Rinaldo Alessandrini: la quintessence de la sonate en trio

Le grand claveciniste, organiste et chef baroque Rinaldo Alessandrini nous honorait de sa visite mardi dans un concert organisé par la Fondation Arte Musica à la salle Bourgie. Il sera en récital de clavecin ce mercredi soir au même endroit. Rinaldo Alessandrini est « grand » car depuis 25 ans il est, avec Jordi Savall et Vincent Dumestre, l’un des musiciens les plus primés par la presse internationale pour toutes ses réalisations, notamment dans la musique de Monteverdi.
Alessandrini nous arrivait hier avec son Concerto Italiano en formation réduite. Mais quelle formation ! En fait, c’est tout un champ de possibilités du mot « beauté » dans la sphère de l’exécution de la musique baroque sur instruments anciens que nous avons redécouvert mardi : beauté des timbres, qualité de l’intonation, souplesse des nuances et des équilibres, balance entre instruments jouant des valeurs longues et ceux campant des rythmes plus vifs.

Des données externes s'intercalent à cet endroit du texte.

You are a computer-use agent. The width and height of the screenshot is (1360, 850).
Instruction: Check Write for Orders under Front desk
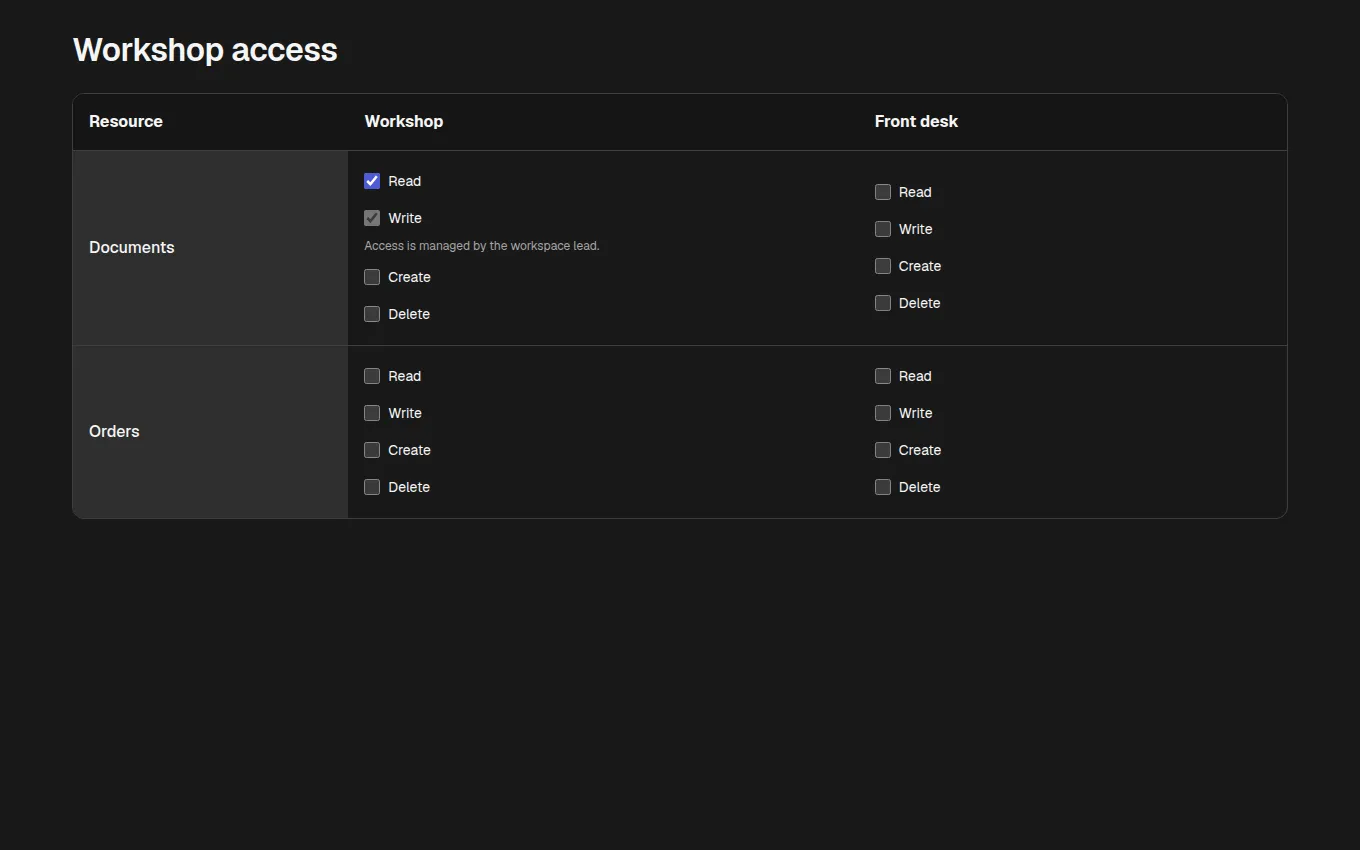[883, 413]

Ce bonheur esthétique précieux était mis au service d’un genre : la sonate en trio dans sa forme 2 violons avec basse continue (un clavecin, un violoncelle). Et un musicien portait tout particulièrement cet art à sa quintessence : le violoniste Boris Begelman. Son tandem de funambules avec Andrea Rognoni dans Vivaldi laissait pantois, son expressivité dans Porpora aussi. Begelman, qui avait été invité par Arion en soliste en mars 2019, est véritablement la star actuelle du violon baroque. Il renoue avec le phénomène que pouvait être Fabio Biondi jeune et surpasse les pionniers du violon baroque et des vedettes actuelles consacrées comme Onofri, Kraemer et Carmignola. Avec lui il n’y a ni « crin-crin » ni approximation et Alessandrini trouve, sur le terrain de l’expressivité, un partenaire de jeu exceptionnel.
La soirée, que l’on aurait rêvée encore plus nourrie d’oeuvres instrumentales, était aussi dévolue à des compositions vocales, des cantates pour soprano, soutenues par la même formation, et, s’agissant d’Alessandro Scarlatti, une trompette naturelle en complément. Sonia Tedla Chebreab a pleinement la voix de l’emploi, bien projetée, point trop ample, avec une diction claire et une incarnation sobre et pas trop outrée dans ces partitions mineures mais agréables, où celle de Leonardo Leo (notamment l’aria spiritoso final) apparaissait particulièrement bien troussée.
Mais ce sont assurément Begelman et Rognoni, accompagnés d’Alessandrini et Minasi qui ont fait le show, et tout particulièrement dans Vivaldi et Porpora.